How true is this sentiment in leadership though? How many times has this pronouncement been made? Why does the message make total sense when you say it out loud, yet become garbled when you attempt to move the thought to action?

Am I the only one who gets tired by just thinking about being the type of person who leads by example and not just pointing at a person and say “do”? I realize that this sounds silly – and it is. However I think this is just my brain’s way of handling the stress of trying to be more; to be better than what I am.

Instead of taking a chance or allowing myself to get a little uncomfortable my brain tells me to hang back and manage the situation from a distance that it is comfortable with. The result is no result, which keeps my wheels spinning while getting no real traction on the situation.

So, the question I ask myself is this – How do I break the cycle of insanity I have created by making the same mistake over and over again while expecting a different result?

I wish the answer to this was simple. I wish I could say that all it takes is reading good leadership books, listening to leadership talks and associating with a great group of people who have the results in life that you want. Unfortunately it takes much more than that and what it takes is scary and uncomfortable for most people (me most of all).

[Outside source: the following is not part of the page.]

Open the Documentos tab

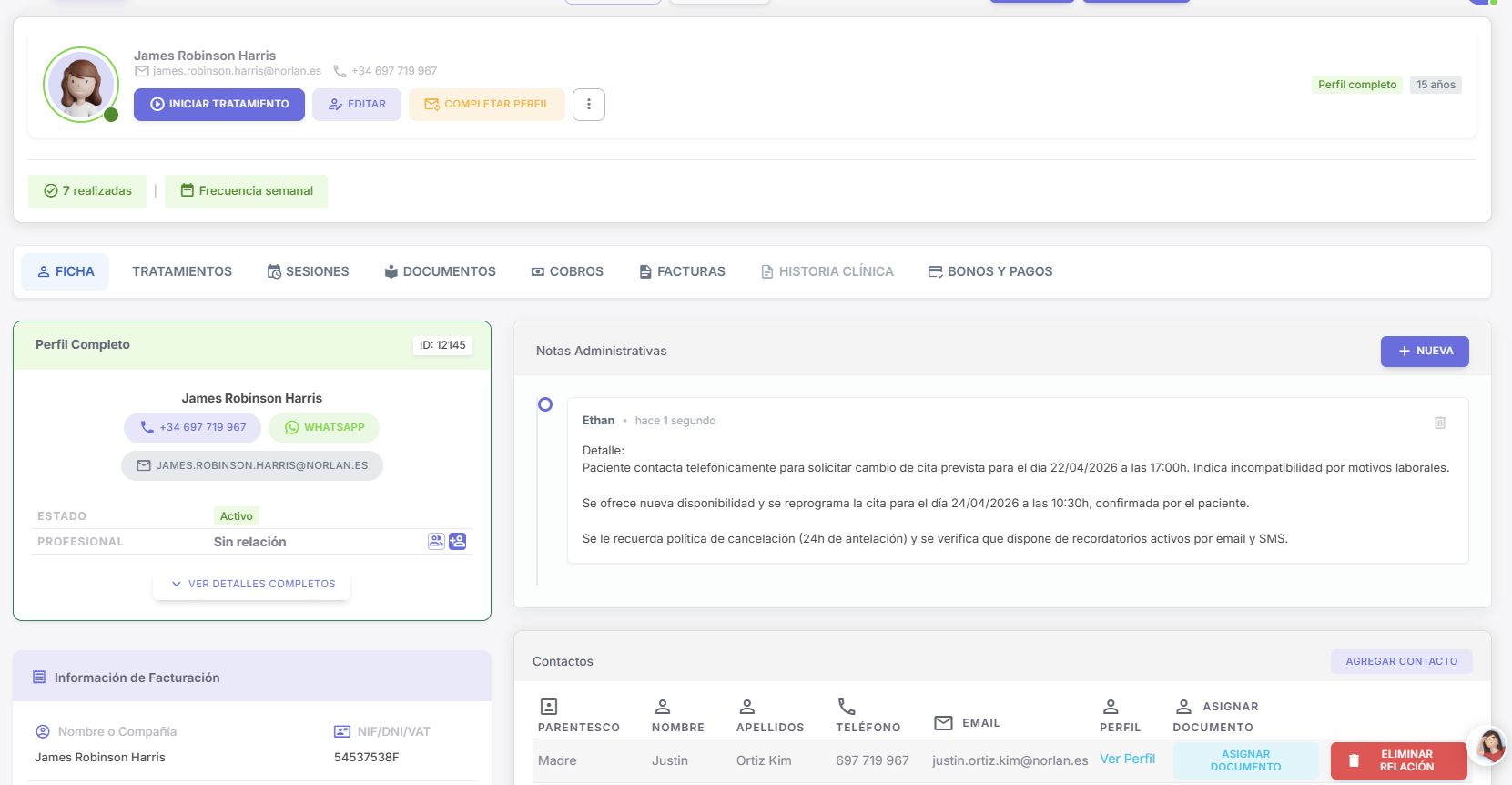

Also known as bravery, nerve, daring, mettle, guts. A lot of us want it; but not many truly know what it means to have it or use it for advancement purposes. Recently though my friend and mentor, Jon, mentioned how he was having his son do one new thing every day to build confidence. The purpose is to get him to leave his comfort zone momentarily, thus freeing him from that freezing fear that comes with change. It also proves to his son, in this case, that all new things are not bad and that they can be kind  of fun and freeing.

I love this exercise. It scares me half to death at the same time though because I have a very introverted personality. (Deep down I want to be an extrovert because those people always seem to be having a good time)  I don’t practice this enough though – and I should because leaving my comfort zone for small periods really does prove to me that I can be different and do exciting things.

In order for me to be effective to others, I have to be courageous. I have to be the example – I have to be willing to show others that different does not have to be scary and that limiting beliefs are paper thin if really examined closely. How else can I grow if I don’t try?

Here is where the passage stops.